Table 2 Summary of the pattern of occurrence of labial and lingual talon cusps

Archaeological cases have potential to contribute to our understanding of traits which are rare in modern populations, such as talon cusps. The first cases of lingual talon cusps in the deciduous dentition on otherwise normal and double teeth were identified in archaeological populations,5,6,36 adding to our knowledge of this trait's expression. Archaeological cases offer additional insight into the aetiology of such traits and regional and temporal variation in their frequency among populations. Recently a talon cusp frequency of 40.8% in the permanent dentition was reported for an eleventh century Hungarian population, far higher than estimates for modern groups including those currently residing in that region.37 This may suggest a particularly strong genetic predisposition or exposure to an environmental stimulus in this population and may warrant further investigation in this and other contemporary nearby populations.

Further examination of the variability of talon cusp expression may also inform our understanding of their aetiology. More frequent examination of the composition of talon cusps, specifically the presence of pulp and dentine, and the relative proportions of the different dental tissues in relation to other features such as size may augment our understanding of the trait's development. As radiography may be unreliable for assessing talon cusp composition, more frequent CT scanning or direct sectioning where possible is necessary.17,38

The association of talon cusps with other conditions may afford further insight.
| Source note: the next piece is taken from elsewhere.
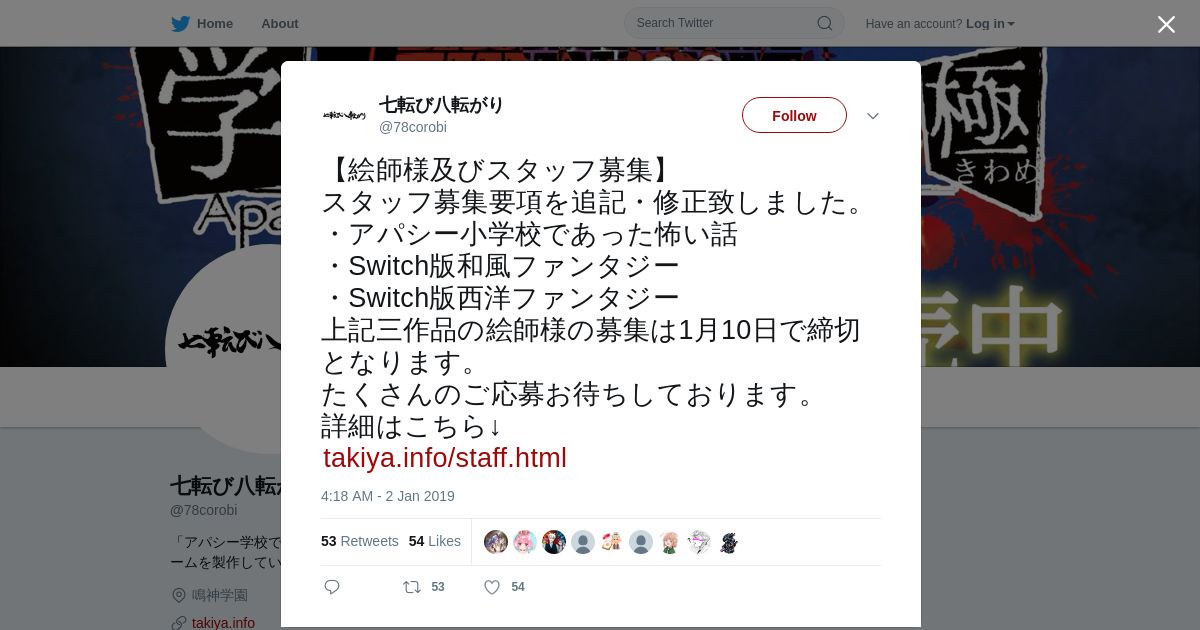
Task: Click the reply speech bubble icon
Action: coord(332,587)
Talon cusps may occur in isolation or alongside other dental abnormalities including peg-shaped incisors, dens invaginatus, dens evaginatus of posterior teeth, odontomata, impaction, transposition, and supernumerary or missing teeth (hypodontia).3 Recently Lee et al.3 demonstrated that 78% of individuals with lingual talon cusps on a lateral deciduous incisor showed odontogenetic abnormalities in the permanent successor, most commonly supernumerary teeth, while the same was true for only 9% of cases involving a deciduous central incisor. The present study tentatively suggests some relationship between labial talon cusps in the deciduous dentition and cleft lip/palate, although treatment for a cleft lip/palate may increase the chance of the trait being identified, thus introducing a reporting bias. Talon cusps may occasionally be associated with a number of rare genetic syndromes including Mohr syndrome,39 Rubinstein-Taybi syndrome,40 Sturge-Weber syndrome,41 incontinentia pigmenti achromians,18 Berardinelli-Siep syndrome42 and Ellis-van Creveld syndrome,43 but these represent a minority of cases. Although the causation and development of talon cusps remains unclear, the accumulation of additional data on their expression will inform the development and testing of hypotheses in the future.